Witnesses or masters?

Enrico Finotti

For decades in the post-conciliar period, people were saying that one should no longer do catechism, but experience the encounter with the Lord. The teaching of doctrine in this way was abandoned and replaced with communication of ‘our experiences’ and the ‘testimony’ of ‘credible’ people. Even in celebrations the testimonies and the homily-ray had great consideration. What do you say about this?

A catechist

We can recall some slogans that reveal this anti-doctrinal and existential mentality: Church of the encounter or Church of the announcement? Witnesses or masters? Each slogan contains a truth that can only be grasped to the extent that the opposition between either and/or is overcome in favor of the composition et-et. It is understood that the two terms – meeting and announcement, witness and teacher – are not mutually exclusive, but require and complete each other. In fact, one cannot hear the word without meeting the one who proclaims it, nor is one truly welcomed who is sent without listening to the message he announces. 

Faith, therefore, is born together from the encounter with the one who announces and from the message he transmits, just as his word was received in the personal encounter with the Lord. The logic of this consideration, unfortunately, was overwhelmed by the ideological extremism of partial interpretations, which led, not to the composition of the elements, but to their opposition, to the point of mutual exclusion. In this way, the meeting was reduced to a completely subjective and personalistic relationship with the ‘witness’ who was deprived of any possibility of the announcement and any teaching role.
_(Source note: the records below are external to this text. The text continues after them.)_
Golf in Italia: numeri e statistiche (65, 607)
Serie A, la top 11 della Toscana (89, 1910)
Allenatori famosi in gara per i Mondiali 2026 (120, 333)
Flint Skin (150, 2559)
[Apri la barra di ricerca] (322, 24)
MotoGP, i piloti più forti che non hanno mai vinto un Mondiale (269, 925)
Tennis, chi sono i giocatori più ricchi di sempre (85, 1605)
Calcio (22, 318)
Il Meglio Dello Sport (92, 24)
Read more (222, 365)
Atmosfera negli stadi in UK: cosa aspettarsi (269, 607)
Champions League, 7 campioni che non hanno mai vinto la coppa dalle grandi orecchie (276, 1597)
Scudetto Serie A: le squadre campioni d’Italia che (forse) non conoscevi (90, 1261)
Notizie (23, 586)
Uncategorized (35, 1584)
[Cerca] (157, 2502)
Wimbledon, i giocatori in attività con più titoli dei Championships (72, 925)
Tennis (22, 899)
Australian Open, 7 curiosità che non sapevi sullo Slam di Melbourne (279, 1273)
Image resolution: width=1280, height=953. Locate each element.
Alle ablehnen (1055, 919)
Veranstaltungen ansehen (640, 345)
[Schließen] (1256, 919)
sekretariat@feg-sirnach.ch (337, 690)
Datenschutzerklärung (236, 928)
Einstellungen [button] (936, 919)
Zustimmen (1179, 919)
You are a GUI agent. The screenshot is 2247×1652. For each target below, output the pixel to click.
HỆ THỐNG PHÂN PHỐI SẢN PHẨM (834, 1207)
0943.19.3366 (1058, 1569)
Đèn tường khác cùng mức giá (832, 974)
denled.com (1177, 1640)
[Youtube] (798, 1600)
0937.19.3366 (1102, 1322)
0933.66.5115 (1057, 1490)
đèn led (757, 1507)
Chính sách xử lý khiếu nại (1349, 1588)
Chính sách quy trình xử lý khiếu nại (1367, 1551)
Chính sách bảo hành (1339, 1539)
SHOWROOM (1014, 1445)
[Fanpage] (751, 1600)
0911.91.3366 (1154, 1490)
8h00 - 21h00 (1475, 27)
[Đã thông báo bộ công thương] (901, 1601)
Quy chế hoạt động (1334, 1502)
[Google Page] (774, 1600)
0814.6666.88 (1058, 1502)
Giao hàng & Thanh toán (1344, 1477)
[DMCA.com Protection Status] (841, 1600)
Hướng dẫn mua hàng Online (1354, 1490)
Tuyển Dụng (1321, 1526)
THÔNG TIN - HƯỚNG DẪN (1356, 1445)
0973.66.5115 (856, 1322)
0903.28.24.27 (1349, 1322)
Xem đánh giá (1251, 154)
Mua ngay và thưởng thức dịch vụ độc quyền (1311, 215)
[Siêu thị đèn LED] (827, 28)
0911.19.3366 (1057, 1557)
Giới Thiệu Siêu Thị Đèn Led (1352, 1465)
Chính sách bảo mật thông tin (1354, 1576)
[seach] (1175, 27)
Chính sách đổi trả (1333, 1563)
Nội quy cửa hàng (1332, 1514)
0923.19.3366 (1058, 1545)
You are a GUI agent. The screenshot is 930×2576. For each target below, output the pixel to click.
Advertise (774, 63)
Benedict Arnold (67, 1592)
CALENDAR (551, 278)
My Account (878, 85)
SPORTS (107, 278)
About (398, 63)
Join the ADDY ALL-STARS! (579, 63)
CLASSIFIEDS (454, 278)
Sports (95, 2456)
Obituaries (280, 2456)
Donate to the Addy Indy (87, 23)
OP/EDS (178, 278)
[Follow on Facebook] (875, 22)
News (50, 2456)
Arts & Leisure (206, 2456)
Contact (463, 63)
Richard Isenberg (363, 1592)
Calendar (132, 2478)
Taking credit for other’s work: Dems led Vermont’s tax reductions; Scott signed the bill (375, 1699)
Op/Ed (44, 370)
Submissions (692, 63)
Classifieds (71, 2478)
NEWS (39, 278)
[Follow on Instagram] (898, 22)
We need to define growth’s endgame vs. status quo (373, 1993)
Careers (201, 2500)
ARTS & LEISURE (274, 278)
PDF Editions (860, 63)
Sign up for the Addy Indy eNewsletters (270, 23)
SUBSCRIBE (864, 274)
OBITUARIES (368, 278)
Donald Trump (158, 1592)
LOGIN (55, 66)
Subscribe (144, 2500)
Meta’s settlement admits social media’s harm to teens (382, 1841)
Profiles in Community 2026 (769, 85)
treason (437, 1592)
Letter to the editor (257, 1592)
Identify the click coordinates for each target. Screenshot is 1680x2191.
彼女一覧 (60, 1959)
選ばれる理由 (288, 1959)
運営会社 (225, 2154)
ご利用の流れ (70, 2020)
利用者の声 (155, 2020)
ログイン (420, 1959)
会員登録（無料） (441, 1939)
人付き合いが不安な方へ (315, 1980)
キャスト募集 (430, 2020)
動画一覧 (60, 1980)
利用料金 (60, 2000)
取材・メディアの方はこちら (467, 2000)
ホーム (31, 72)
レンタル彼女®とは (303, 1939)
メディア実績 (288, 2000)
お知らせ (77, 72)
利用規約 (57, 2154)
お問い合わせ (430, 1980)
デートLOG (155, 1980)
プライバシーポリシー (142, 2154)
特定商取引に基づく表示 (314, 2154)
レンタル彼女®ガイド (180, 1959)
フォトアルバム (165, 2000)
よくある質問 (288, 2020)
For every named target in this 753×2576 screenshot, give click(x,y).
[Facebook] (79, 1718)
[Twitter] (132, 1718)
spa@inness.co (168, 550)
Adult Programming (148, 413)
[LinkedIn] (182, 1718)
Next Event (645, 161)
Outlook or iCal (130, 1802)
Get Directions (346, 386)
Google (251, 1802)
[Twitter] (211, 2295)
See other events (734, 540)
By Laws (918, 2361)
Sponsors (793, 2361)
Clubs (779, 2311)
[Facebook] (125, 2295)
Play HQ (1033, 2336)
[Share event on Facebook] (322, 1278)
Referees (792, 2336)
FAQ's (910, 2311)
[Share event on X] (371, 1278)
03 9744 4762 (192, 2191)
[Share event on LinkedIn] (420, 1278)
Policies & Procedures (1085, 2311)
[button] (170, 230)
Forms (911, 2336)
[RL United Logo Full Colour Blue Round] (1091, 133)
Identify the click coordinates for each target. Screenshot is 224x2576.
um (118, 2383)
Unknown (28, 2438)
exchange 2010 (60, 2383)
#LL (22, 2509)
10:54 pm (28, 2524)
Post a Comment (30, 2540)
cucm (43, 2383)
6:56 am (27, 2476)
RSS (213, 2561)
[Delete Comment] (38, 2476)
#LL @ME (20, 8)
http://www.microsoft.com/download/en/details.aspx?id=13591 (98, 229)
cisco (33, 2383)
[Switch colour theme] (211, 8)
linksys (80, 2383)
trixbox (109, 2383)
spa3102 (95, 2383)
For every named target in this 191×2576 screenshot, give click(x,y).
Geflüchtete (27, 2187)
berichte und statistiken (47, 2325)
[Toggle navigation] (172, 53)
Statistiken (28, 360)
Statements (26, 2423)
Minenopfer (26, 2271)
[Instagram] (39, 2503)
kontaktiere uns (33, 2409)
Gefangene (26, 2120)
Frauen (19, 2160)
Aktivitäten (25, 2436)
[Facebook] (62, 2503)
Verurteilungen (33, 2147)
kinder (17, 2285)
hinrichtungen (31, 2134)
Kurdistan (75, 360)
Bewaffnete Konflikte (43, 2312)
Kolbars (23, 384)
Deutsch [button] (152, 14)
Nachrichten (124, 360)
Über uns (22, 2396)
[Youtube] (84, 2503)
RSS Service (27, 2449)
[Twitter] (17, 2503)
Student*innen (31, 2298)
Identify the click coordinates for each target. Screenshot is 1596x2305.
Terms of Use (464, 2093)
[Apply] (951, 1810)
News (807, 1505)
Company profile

With this separation, however, the contents of the faith were obscured, while the catechesis and the liturgy itself were reduced to a jumble of testimonies from various people called to bring their experience and those present were urged to ‘tell their own story’, or in any case communicate their ‘spiritual experience’. Therefore the catechism, understood by now as the cold teaching of a doctrine, had to be abandoned in the name of a warmer and more credible ‘experience of faith’, nourished by the testimonies of ‘living’ people.

Nobody doubts the value of the witness of a believer and the grace of being able to meet coherent and convinced Christians, authentic witnesses of the faith they profess, but this does not take away the need for an adequate doctrinal formation, complete and organic. It is about that basic catechism that the Church has always imparted to catechumens or children in Christian initiation. 

This minimum of the announcement has never been lacking in the life of the Church, starting from the day of Pentecost, until today. No matter how much one insists on personal encounters and the testimony of life, one can never help but discuss the contents of the faith and receive, from qualified and accredited teachers, the correct interpretation of the revealed word. Without the objective content of Christian doctrine and without the authentic interpretation received by the Magisterium of the Church, every personal encounter and every witness, however ‘credible’, can be undermined by ephemeral subjectivism, unless the objective rootedness in doctrine is demonstrated of Christ professed by the Church. 

As we can see, the relationship with doctrinal contents can never fail, as they are intrinsic to the very word of God, which affirms: “We know that the Son of God came and gave us the intelligence to know the true God. We are in the true God and in His Son Jesus Christ: he is the true God and eternal life” (1 Jn 5:20). Confrontation with doctrine and full adherence to right doctrine is necessary to maintain that faith which alone pleases God and obtains eternal salvation: “Whoever goes beyond and does not abide by the doctrine of Christ, does not possess God. He who holds on to the doctrine possesses the Father and the Son. If someone comes to you and does not bring this teaching, do not receive him at home and do not greet him; for whoever greets him participates in his perverse works” (Jn 9-11).